- [PROBLEM TO SOLVE]:
Count the lines in the items below that contain the string "will", treating uppercase and lowercase as different. Reply with the number alone.

- [DATA ROWS]:
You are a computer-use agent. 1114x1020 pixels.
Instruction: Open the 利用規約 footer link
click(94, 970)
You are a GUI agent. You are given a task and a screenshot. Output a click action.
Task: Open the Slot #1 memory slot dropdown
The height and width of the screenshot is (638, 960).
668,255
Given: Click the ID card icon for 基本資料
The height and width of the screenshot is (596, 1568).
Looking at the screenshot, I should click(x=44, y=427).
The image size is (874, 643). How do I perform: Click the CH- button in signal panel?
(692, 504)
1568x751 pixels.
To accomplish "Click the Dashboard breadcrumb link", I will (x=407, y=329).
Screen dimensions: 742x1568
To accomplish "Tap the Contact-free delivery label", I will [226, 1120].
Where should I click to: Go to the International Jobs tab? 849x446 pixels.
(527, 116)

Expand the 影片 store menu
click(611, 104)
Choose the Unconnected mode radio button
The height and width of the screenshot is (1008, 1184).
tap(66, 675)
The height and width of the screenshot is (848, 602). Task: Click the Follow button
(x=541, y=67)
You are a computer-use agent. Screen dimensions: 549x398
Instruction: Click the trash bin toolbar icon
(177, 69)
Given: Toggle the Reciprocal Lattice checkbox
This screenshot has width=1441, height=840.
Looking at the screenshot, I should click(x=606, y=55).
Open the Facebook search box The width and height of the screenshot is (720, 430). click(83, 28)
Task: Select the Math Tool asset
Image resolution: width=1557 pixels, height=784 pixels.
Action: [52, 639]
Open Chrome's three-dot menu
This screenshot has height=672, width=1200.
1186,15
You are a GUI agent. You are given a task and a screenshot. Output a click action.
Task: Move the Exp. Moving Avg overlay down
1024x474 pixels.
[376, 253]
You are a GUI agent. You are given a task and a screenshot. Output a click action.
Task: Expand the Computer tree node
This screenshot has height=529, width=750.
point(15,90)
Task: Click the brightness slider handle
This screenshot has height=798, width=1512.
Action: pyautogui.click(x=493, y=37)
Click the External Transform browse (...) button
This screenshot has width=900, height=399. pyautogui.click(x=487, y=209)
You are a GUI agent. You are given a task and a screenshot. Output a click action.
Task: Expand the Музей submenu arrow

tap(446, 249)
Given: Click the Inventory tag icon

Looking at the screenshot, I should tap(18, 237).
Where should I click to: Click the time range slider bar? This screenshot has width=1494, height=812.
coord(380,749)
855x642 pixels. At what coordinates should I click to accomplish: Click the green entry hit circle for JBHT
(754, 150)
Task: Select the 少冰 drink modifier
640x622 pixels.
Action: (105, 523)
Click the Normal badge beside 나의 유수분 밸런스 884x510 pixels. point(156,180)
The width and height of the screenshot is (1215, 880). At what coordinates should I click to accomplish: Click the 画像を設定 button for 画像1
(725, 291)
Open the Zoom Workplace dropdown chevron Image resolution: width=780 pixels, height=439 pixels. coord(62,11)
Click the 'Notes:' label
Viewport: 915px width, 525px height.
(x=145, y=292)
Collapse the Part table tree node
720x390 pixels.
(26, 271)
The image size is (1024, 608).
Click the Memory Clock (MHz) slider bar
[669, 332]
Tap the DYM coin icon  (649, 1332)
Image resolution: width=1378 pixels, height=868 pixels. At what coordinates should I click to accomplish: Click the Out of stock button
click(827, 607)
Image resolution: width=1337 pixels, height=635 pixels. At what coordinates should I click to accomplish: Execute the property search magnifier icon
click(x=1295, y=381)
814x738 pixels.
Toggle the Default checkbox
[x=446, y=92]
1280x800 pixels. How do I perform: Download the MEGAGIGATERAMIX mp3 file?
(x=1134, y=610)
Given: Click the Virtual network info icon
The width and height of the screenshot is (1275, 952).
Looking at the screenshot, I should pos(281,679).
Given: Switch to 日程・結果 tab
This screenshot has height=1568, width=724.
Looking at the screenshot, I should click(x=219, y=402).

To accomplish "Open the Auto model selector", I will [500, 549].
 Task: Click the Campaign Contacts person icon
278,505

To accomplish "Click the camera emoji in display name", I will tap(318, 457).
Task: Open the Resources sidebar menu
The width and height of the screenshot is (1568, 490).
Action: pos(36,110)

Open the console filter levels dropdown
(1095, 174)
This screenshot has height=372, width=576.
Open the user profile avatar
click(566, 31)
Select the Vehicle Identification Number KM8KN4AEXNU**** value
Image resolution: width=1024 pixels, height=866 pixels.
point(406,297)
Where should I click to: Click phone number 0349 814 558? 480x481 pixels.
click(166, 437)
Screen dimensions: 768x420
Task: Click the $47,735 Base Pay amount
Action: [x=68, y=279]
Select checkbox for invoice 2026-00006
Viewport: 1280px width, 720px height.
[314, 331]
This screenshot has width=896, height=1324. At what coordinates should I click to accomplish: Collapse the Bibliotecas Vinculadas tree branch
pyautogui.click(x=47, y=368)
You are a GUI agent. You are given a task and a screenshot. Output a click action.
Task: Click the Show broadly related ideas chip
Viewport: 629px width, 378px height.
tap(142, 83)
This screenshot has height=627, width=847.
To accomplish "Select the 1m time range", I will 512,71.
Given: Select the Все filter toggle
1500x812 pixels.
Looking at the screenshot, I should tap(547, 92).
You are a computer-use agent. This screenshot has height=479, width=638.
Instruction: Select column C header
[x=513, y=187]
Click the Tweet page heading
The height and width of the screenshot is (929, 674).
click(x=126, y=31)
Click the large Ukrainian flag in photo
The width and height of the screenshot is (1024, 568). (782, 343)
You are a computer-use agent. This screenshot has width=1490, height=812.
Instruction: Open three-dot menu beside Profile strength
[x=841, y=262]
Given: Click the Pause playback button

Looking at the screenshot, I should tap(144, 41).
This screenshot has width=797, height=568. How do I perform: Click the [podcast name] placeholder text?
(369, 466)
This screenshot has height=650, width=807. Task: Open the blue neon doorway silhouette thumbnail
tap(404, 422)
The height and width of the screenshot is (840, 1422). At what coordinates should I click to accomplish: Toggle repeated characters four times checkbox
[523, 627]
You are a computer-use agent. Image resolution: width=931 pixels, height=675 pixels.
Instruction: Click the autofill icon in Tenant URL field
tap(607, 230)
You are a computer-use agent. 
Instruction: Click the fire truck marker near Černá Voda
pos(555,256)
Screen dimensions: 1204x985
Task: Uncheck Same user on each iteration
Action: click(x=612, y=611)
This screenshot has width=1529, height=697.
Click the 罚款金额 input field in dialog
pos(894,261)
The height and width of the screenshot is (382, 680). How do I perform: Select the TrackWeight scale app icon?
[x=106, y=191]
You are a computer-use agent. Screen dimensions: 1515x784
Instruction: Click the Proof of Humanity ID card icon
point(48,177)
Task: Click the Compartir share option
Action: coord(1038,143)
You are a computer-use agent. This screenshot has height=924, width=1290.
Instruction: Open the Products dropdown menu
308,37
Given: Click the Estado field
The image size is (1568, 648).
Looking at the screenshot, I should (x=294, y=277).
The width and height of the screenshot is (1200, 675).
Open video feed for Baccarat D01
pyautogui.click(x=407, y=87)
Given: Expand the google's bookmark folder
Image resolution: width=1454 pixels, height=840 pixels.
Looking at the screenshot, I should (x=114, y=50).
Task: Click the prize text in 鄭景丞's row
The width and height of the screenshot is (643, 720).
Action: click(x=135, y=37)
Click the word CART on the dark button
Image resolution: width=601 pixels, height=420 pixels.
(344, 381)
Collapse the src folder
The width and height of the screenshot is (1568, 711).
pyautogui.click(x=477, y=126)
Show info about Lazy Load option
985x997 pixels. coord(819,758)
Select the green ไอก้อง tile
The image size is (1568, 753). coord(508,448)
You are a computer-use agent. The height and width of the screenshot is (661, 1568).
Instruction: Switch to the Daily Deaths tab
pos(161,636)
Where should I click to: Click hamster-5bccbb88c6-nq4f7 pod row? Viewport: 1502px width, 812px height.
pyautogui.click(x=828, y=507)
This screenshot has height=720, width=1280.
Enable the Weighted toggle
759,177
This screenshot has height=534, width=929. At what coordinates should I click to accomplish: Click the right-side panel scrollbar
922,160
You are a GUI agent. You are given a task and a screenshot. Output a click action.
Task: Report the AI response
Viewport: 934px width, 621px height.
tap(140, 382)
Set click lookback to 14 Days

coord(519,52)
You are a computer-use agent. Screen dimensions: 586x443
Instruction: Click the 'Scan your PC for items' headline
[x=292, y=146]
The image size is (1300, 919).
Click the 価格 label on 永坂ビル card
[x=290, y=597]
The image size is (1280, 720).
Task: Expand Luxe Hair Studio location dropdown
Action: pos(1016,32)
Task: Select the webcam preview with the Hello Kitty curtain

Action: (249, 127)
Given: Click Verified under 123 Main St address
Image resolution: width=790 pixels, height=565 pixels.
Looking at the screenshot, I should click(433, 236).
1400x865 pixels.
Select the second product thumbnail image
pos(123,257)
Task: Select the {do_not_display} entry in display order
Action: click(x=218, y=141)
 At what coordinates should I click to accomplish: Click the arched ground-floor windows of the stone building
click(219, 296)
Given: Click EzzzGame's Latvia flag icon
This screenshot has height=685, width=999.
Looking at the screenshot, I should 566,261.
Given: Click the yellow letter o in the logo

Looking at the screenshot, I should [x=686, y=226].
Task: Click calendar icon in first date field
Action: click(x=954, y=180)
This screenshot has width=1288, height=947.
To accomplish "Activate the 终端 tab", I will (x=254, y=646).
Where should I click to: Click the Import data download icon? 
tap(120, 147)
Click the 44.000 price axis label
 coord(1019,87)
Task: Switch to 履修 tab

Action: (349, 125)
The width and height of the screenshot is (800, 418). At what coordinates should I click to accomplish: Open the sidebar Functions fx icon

- [ANSWER TO THE TASK]:
6